Recently, Valve (makers of Half-Life) published their employee handbook on the web. It’s a delightful read, but the striking thing to me is how similar GitHub’s model is to theirs. In particular this section resonated with me.
Hierarchy is great for maintaining predictability and repeatability. It simplifies planning and makes it easier to control a large group of people from the top down, which is why military organizations rely on it so heavily.
But when you’re an entertainment company that’s spent the last decade going out of its way to recruit the most intelligent, innovative, talented people on Earth, telling them to sit at a desk and do what they’re told obliterates 99 percent of their value.
I think you can replace “an entertainment company” with “a company in a creative industry.” Writing software is a creative process. Your job is not to write the same line of code over and over again. It’s always creating something that’s never existed before.
Ok, so Valve has around 300 employees. But what about a “large” company?
Gore (makers of Gore-Tex) is a company of 8,500 “associates” that works without managers as well. So apparently this model can scale much larger than we are today.
On a Personal Note
I can pinpoint the moment that was the start of this journey to GitHub, I didn’t know it at the time. It was when I watched the RSA Animate video of Dan Pink’s talk on The surprising truth about what really motivates us. Hint: It’s not more money.
That talk profoundly affected me. I started bringing it up at work every chance I could get. Yes, I was the guy that just wouldn’t shut up about it.
As I reflected on it, I realized it’s so common to spend so much effort and time trying to climb that ladder and earn more pay just because it’s there! I stopped to ask myself. Why? At what cost? Why am I using a ladder when I can take the stairs? Am I stretching this ladder metaphor too far? You know, the big questions.
I later read Zach Holman’s series How GitHub Works and realized that GitHub embodies the key principles that Dan Pink mentioned. That inspired me to try and figure out a way I could add value to GitHub. Before long, I started growing these tentacles and joined GitHub.

After a year at GitHub, I’ve noticed is that I’m much less stressed out now, much healthier, and spend a lot more time with the wife and kids than I used to.
A big part of this is due to the family friendly and balanced work environment that GitHub’s approach results in. I still work a lot. After all, I love to code. But I also spend more of my work time actually, you know, working rather than paying “work tax.” Jason Fried of 37 signals has a great TEDx talk entitled Why work doesn’t happen at work.

**DATA PROVIDED:**
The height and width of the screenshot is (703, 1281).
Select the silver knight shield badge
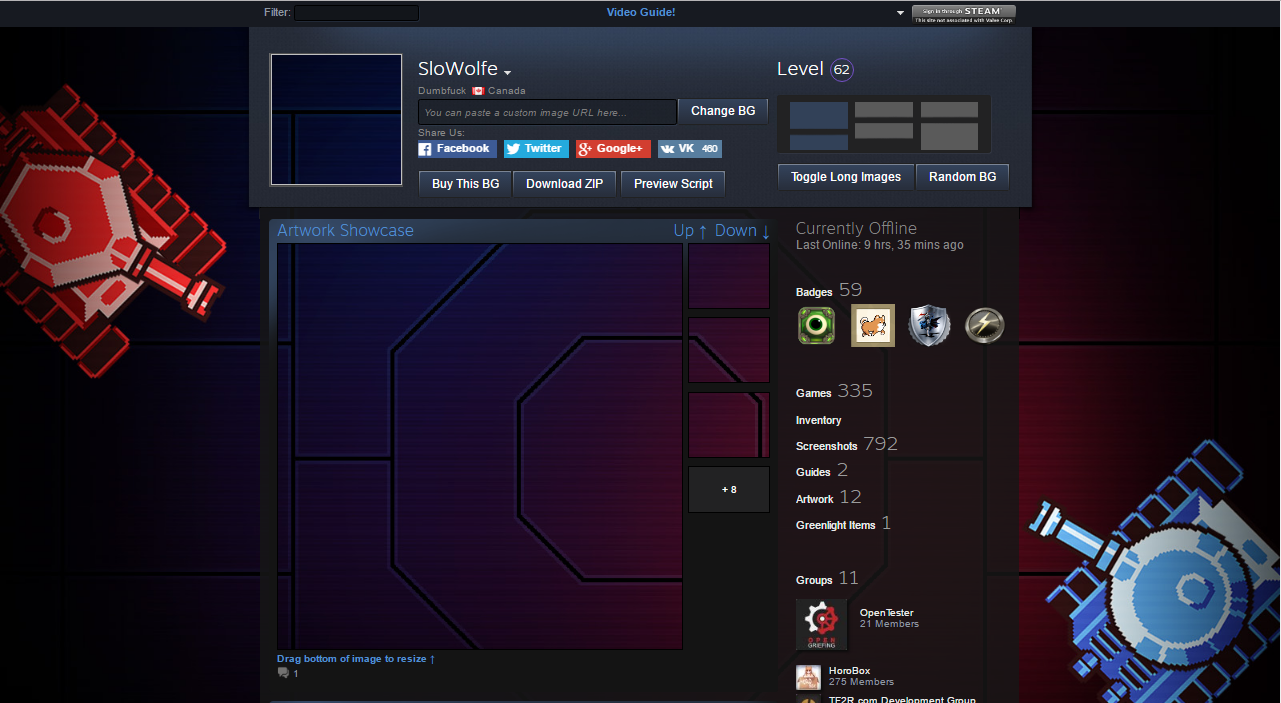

**THE TASK:**
In the post about working at GitHub, how many associates does Gore have? The material is separate from the post about working at GitHub.

**WRITTEN REPLY:**
8,500